#### GIVEN INSTRUCTION:
In the album review, change "tendency" to "inclination" throughout everything from "Reviewing Yogi with" down to "is similarly restrained.", and write out that stretch with the change made.

#### SOURCE EXCERPT:
Reviewing Yogi with a Broken Heart, as performed at Carnegie Hall, The New York Times declared it “a cross between Joni Mitchell and opera.” “Soaring and reminiscent of David Bowie,” enthused Rolling Stone. Regina Spektor said “wow,” appparently.
Turner has an ambitious approach, a tendency to seek out the epic in the performance of his often deliciously melodic songs. How can I make this bigger? you feel he is thinking. But it's a tendency which has been reined in on the last two albums, while the new album is similarly restrained.
Complemented by astute brass, strings and percussion arrangements, Songs for a Verry Small Orchestra sets out to tell its stories without the visceral punchiness that characterised the first two Turner albums, It's Only A Long Way Across (1987) and The Sky and the Ground (1989).
The wistful Snow, for example, perfectly captures that sense of entrapment that being snowbound entails, the feeling that you should be frightfully busy somewhere else, rather than doing nothing at home. It plays on a kind of salaried worker guilt about being absent from work. But its weather report is subtly pointing at a more profound restlessness in the human psyche.
I'm Never Down for Long unashamedly borrows its melody from the hymn, Soul of My Saviour. Indeed Pierce was once a choir boy and this beautiful hymn would have been part of the standard repertoire. It's not the first time he has drawn on wonderful churchy echoes. Many of his songs have a kind of sanctity, a certain pure-as-the-driven-snow quality.

#### GIVEN MATERIAL:

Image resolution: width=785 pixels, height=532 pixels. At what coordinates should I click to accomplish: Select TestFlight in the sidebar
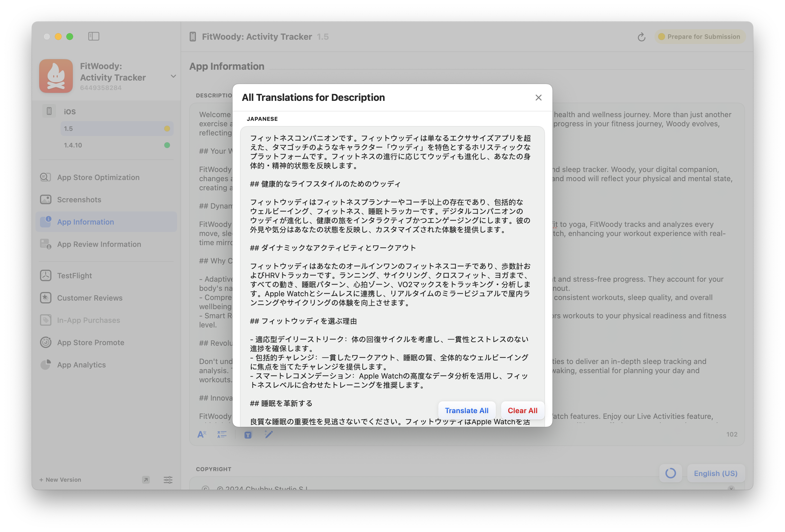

#### EXERCISE RESULT:
Reviewing Yogi with a Broken Heart, as performed at Carnegie Hall, The New York Times declared it “a cross between Joni Mitchell and opera.” “Soaring and reminiscent of David Bowie,” enthused Rolling Stone. Regina Spektor said “wow,” appparently.
Turner has an ambitious approach, a inclination to seek out the epic in the performance of his often deliciously melodic songs. How can I make this bigger? you feel he is thinking. But it's a inclination which has been reined in on the last two albums, while the new album is similarly restrained.